Loved this post. This is exactly how I feel. I relate to every word. I know its hard to understand and so many times I have felt like my prayers are the only ones being ignored. But I want to have faith there is a bigger plan for all of us. I wish I knew the answers but I hope you know you're not alone. I'm there with you wondering and asking the same things. Hugs to you.

Pamela T. said...

Hello Portia. Found you and your blog as a result of the Chain Link Blogging Week -- making my way from Bea's site. As one who's read Judy Blume's works over the years, I have to say you've put together a powerful post here. Like you, I'd like some of those answers. I'll put you on my blog reader to learn how the answers sort out for you. Would love for us all to get some good insights along the way.

Baby Blues said...

Well said. I need to have a one-on-one, heart-to-heart talk with Him too.

beagle said...

Here via pamela jeanne.

I also loved Judy Blume books. I also asked G-d why. (why not, why me, are you there???? etc . . . )

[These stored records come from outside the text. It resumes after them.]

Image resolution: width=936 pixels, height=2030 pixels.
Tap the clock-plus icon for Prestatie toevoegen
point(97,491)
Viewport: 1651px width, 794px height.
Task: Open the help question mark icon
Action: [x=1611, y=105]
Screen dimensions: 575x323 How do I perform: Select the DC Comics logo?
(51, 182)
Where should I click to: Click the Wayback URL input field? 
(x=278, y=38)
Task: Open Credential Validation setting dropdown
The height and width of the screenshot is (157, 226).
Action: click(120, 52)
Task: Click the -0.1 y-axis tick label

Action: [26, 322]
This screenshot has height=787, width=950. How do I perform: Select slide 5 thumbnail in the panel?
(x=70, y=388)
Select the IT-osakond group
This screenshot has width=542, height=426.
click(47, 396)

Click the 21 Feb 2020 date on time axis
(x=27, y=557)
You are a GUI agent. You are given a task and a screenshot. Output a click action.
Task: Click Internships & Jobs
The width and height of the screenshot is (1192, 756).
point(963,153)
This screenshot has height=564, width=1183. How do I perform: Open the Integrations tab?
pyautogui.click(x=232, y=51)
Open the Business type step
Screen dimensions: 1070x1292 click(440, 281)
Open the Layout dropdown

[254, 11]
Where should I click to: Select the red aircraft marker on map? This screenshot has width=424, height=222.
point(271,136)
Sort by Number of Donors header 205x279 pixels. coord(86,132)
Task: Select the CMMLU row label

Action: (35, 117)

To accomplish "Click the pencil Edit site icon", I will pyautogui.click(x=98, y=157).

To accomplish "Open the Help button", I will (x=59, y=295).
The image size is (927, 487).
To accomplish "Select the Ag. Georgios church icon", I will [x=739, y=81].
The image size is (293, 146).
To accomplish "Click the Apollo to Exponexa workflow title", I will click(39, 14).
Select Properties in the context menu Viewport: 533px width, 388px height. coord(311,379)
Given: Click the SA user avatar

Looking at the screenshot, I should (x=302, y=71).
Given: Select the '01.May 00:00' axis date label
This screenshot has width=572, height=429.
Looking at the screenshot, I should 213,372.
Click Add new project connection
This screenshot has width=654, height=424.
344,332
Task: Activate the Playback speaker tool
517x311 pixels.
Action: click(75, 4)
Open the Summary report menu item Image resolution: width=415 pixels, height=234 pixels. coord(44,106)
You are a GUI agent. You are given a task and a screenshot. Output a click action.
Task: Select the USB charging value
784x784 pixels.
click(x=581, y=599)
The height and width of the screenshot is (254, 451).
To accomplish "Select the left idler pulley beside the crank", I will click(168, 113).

What a beautiful post, painful, but so true.

Kami said...

Hi. I'm here following Pamela Jeanne's post about Lori's Chain Link Blogging Week.

I'm sorry that it is so hard. It is not fair and it can sure make you question your reality.

Kathy V said...

I came via the creme. That was a well phrased conversation with God. I think I need to do that too. I loved Judy Blume books growing up too. Thanks for this post.